> [Exercise input]
════════════════
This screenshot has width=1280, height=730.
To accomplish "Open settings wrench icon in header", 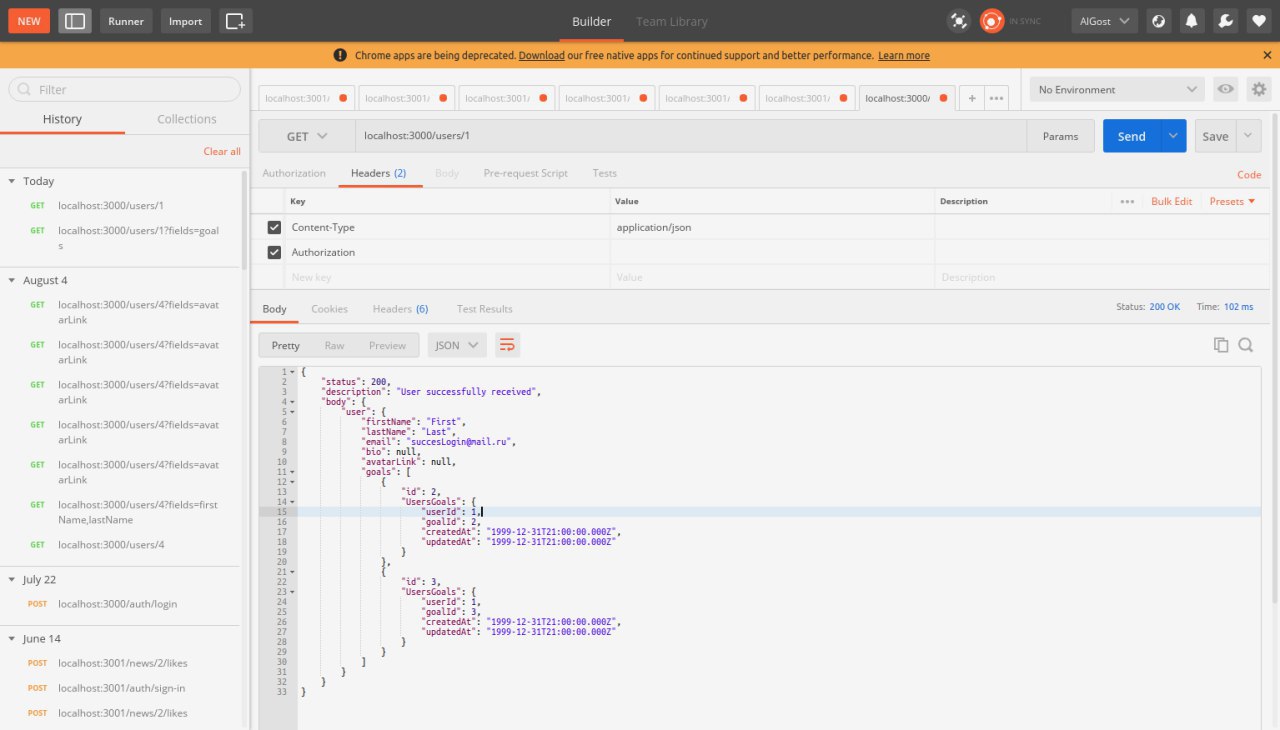I will tap(1224, 21).
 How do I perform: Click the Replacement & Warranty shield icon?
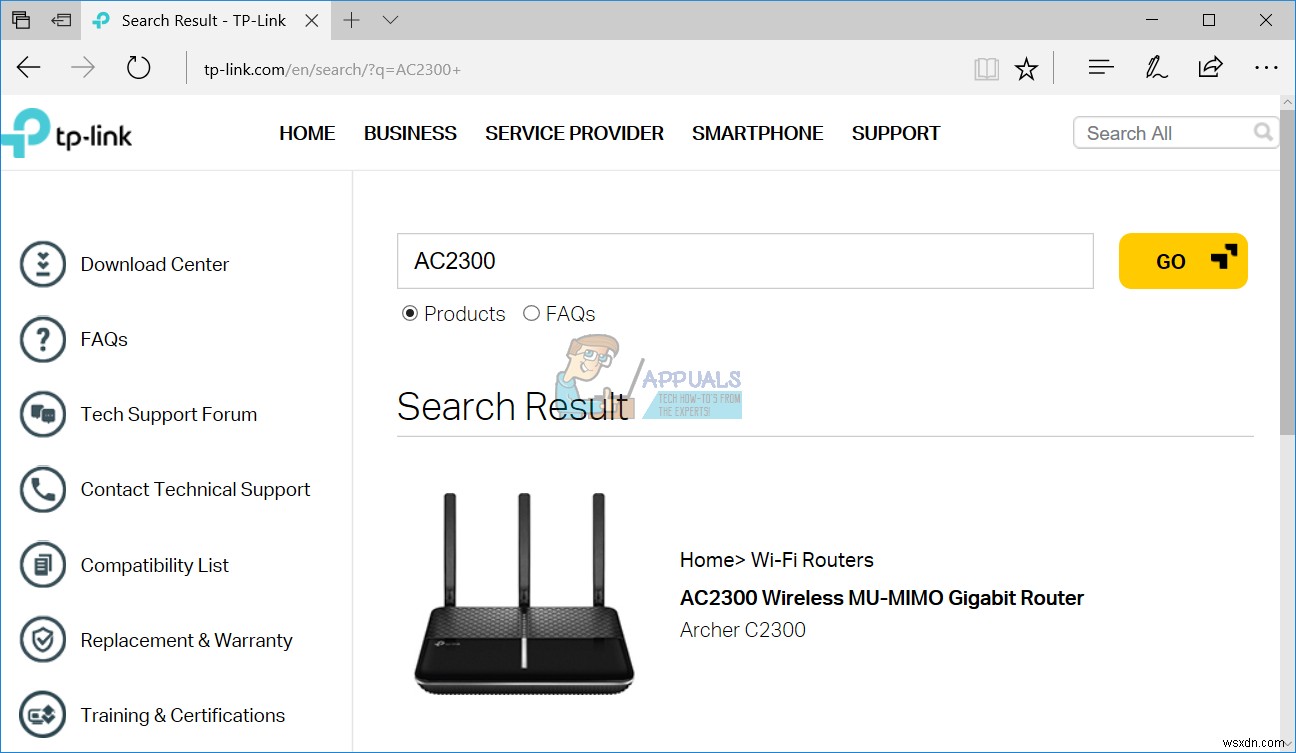point(42,640)
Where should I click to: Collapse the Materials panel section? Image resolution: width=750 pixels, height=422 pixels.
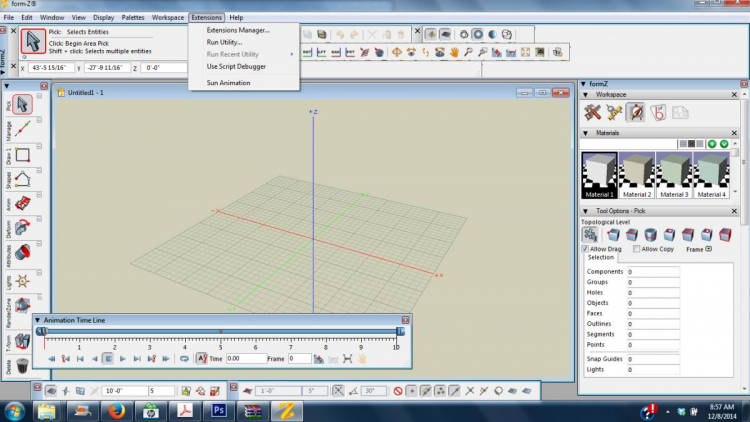(587, 132)
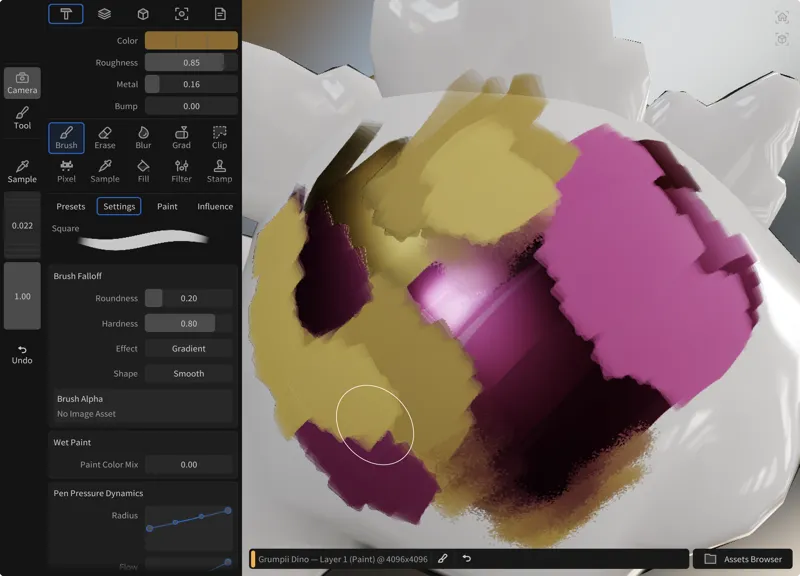Switch to Camera mode in left sidebar
800x576 pixels.
[x=22, y=83]
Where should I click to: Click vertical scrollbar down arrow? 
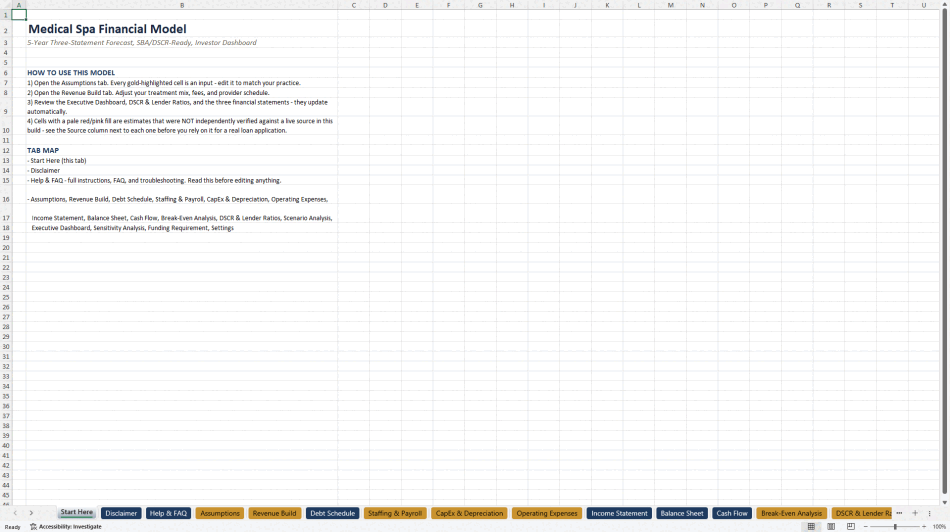click(x=945, y=502)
════════════════
> [Exercise instructions]
What you give back must be exactly the lines of the listing above from the line containing "How do I perform: Click" through its last line, inclusive, without pictures, please.

> [Solution below]
 How do I perform: Click the Replacement & Warranty shield icon?
point(42,640)
Where should I click to: Collapse the Materials panel section? Image resolution: width=750 pixels, height=422 pixels.
(587, 132)
Switch to Camera mode in left sidebar
800x576 pixels.
[x=22, y=83]
Where should I click to: Click vertical scrollbar down arrow? 
click(x=945, y=502)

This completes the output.